In touch panels 200, 300, 400, and 500 modified according to the preferred embodiment of the present invention, the electrode 120 is also formed of conductive non-oxide ceramics (Ti₃SiC₂) and thus an additional black oxide treatment is not required, thereby making it possible to improve visibility of the touch panels 200, 300, 400 and 500. Moreover, an additional black oxide treatment is not required, thereby making it possible to productivity of the touch panels 200, 300, 400 and 500.

With a touch panel according to the present invention, an electrode is formed of conductive non-oxide ceramics (Ti₃SiC₂) and an additional black oxide treatment is not required, thereby making it possible to improve productivity of the touch panel.

Although the embodiments of the present invention have been disclosed for illustrative purposes, it will be appreciated that the present invention is not limited thereto, and those skilled in the art will appreciate that various modifications, additions and substitutions are possible, without departing from the scope and spirit of the invention.

Accordingly, any and all modifications, variations or equivalent arrangements should be considered to be within the scope of the invention, and the detailed scope of the invention will be disclosed by the accompanying claims.

Claims

1. A touch panel, comprising:

a transparent substrate; and

an electrode formed of conductive non-oxide ceramics on the transparent substrate and sensing a touch.

2. The touch panel as set forth in claim 1, wherein the conductive non-oxide ceramics is Ti3SiC2.

3. The touch panel as set forth in claim 1, wherein sheet resistance of the electrode is 1 Ω/□ or below.

4. The touch panel as set forth in claim 1, wherein the sheet resistance of the electrode is 0.15 Ω/□ or below.

5. The touch panel as set forth in claim 1, wherein a L* value of L*a*b* color system of the electrode is 50.00 or more.

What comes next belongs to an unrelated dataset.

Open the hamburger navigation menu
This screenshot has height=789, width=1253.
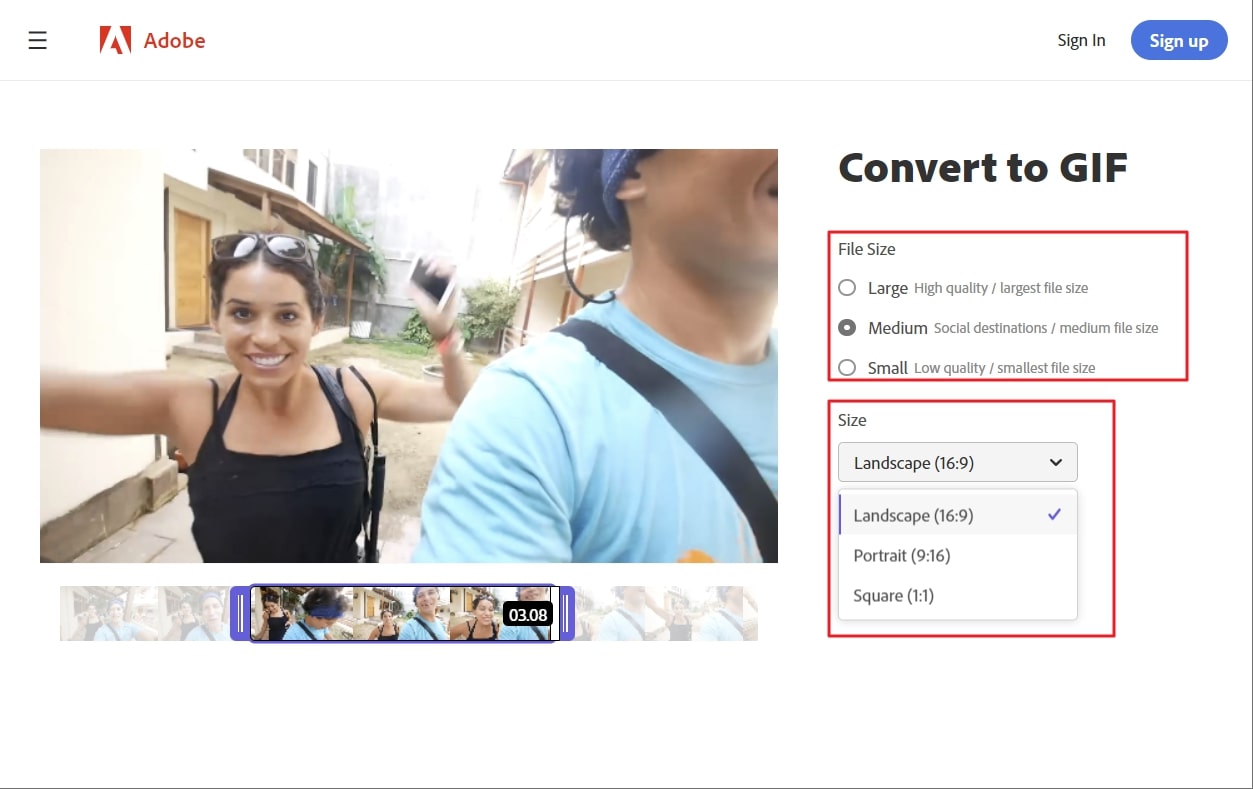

6. The touch panel as set forth in claim 1, wherein the electrode is formed by a deposition process using a sputter.

7. The touch panel as set forth in claim 6, wherein carbon is supplied during the deposition process.

8. The touch panel as set forth in claim 1, further comprising a wiring formed at the edges of the electrode.

9. The touch panel as set forth in claim 8, wherein the wiring and the electrode are integrally formed.

10. The touch panel as set forth in claim 8, wherein the wiring is formed of conductive non-oxide ceramics.

11. The touch panel as set forth in claim 9, wherein the conductive non-oxide ceramics is Ti3SiC2.